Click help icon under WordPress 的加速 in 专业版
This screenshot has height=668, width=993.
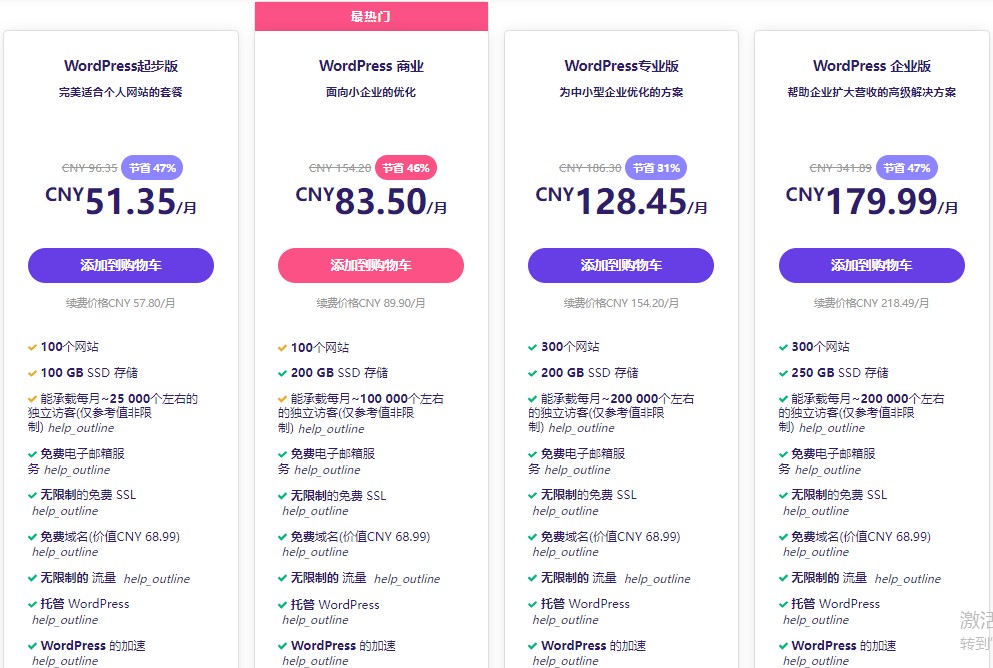click(x=565, y=661)
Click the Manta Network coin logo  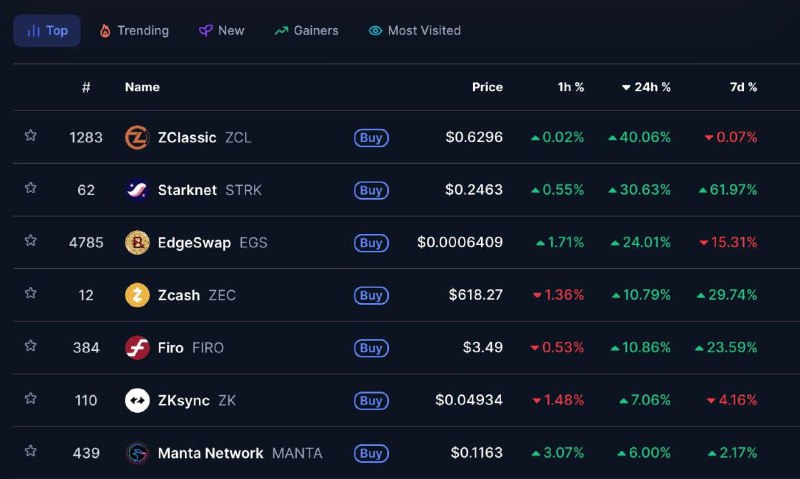click(137, 453)
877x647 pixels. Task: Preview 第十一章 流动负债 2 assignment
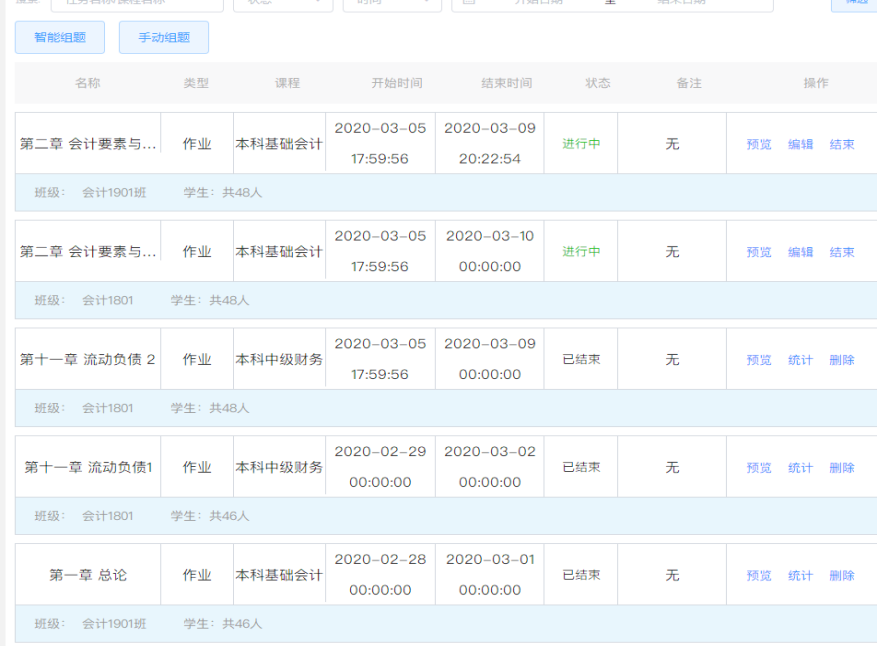(x=759, y=360)
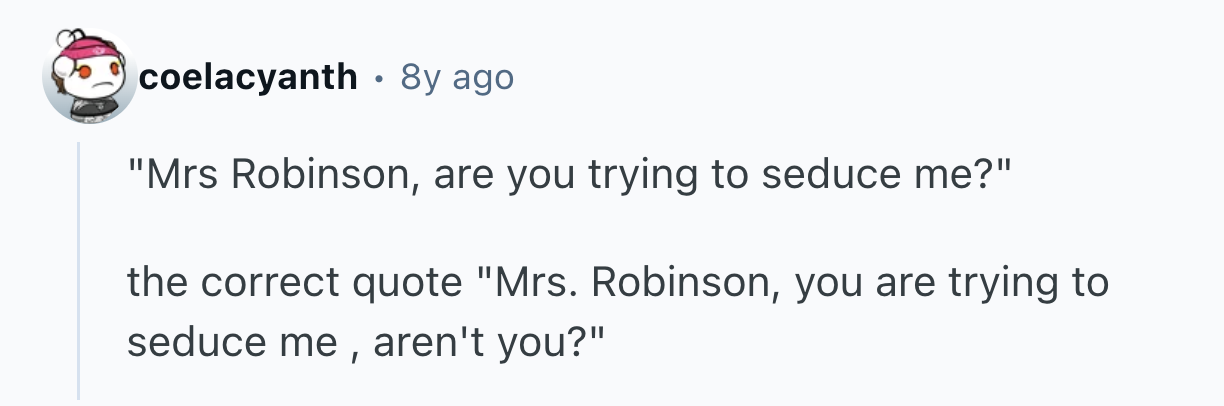The height and width of the screenshot is (406, 1224).
Task: Click the word "the" starting the second paragraph
Action: 155,283
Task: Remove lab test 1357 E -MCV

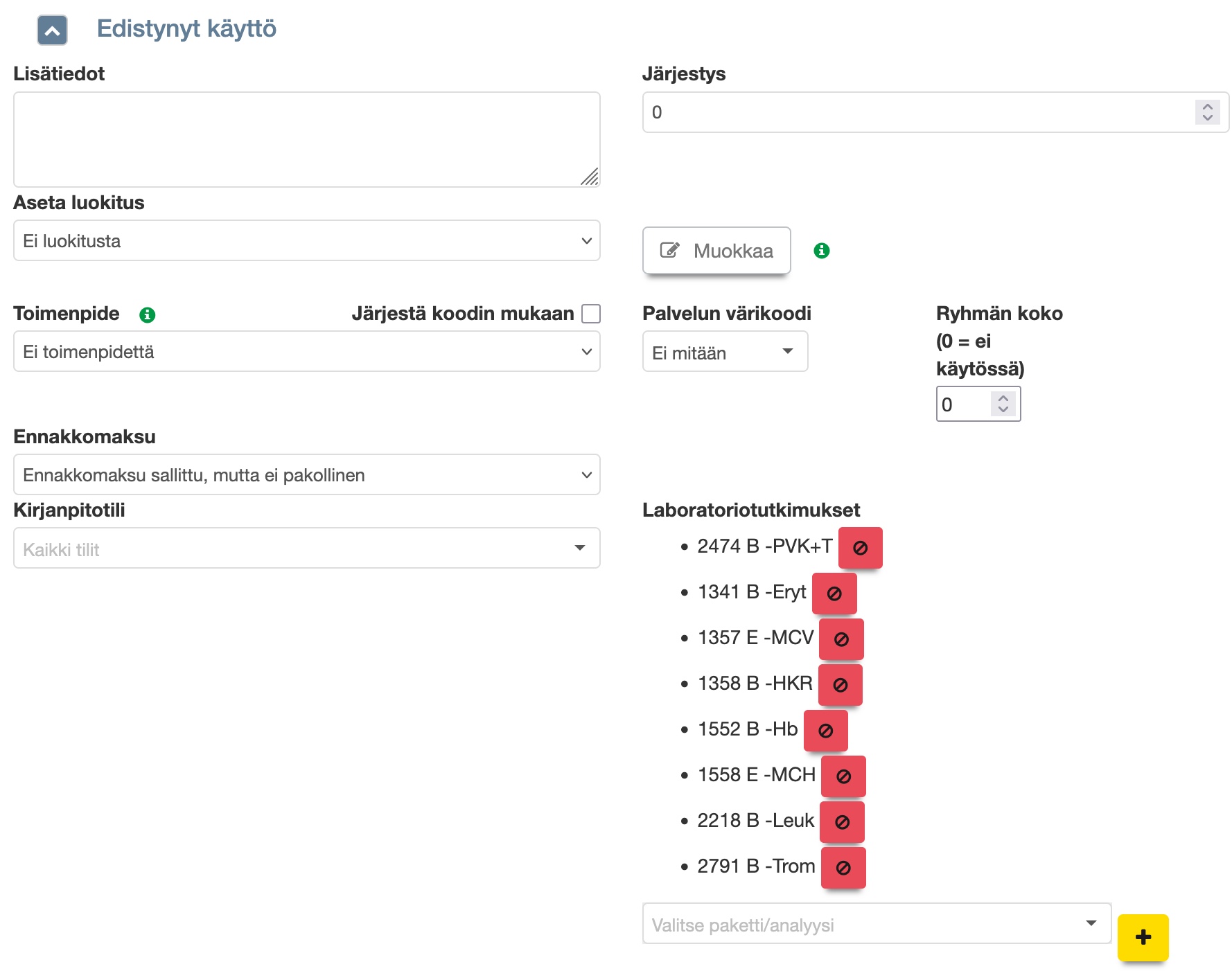Action: coord(841,639)
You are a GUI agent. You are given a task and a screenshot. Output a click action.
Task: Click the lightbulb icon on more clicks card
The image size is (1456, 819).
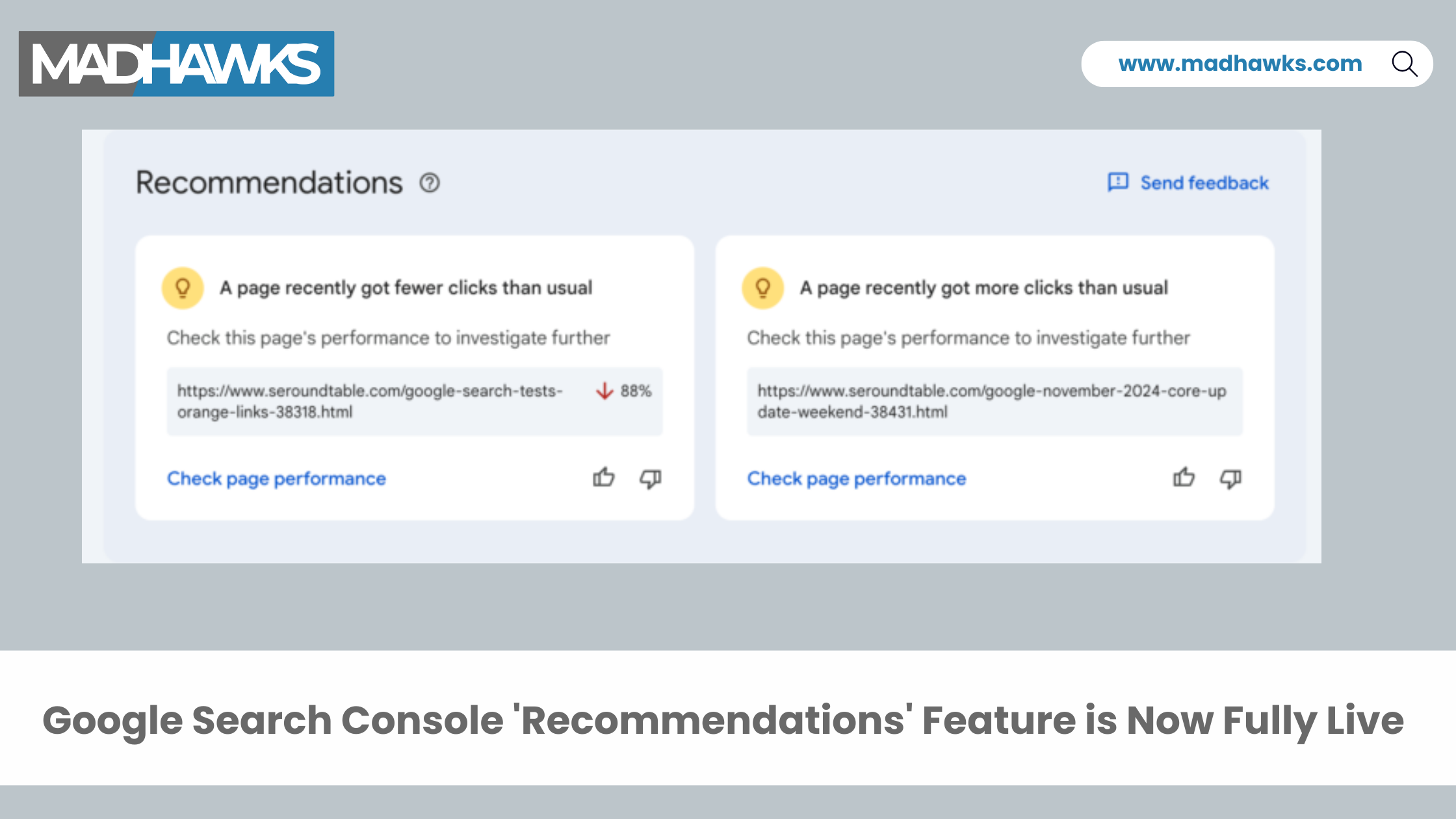763,288
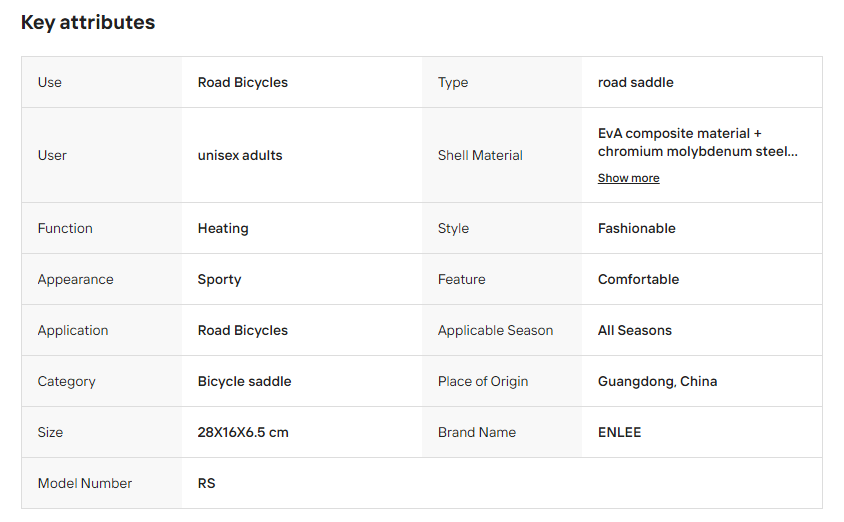Select the Comfortable feature value

[638, 279]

+ + + +

• **WHAT IS ASKED**:
Could you repeat the part of the records that opens with the line containing "You are a GUI" and runs through the end of the records, changing "lightbulb" to "bell" and keeping everything else as is? Leave the pictures out.

• **THE SOLUTION**:
You are a GUI agent. You are given a task and a screenshot. Output a click action.
Task: Click the bell icon on more clicks card
The image size is (1456, 819).
763,288
Select the Comfortable feature value

[638, 279]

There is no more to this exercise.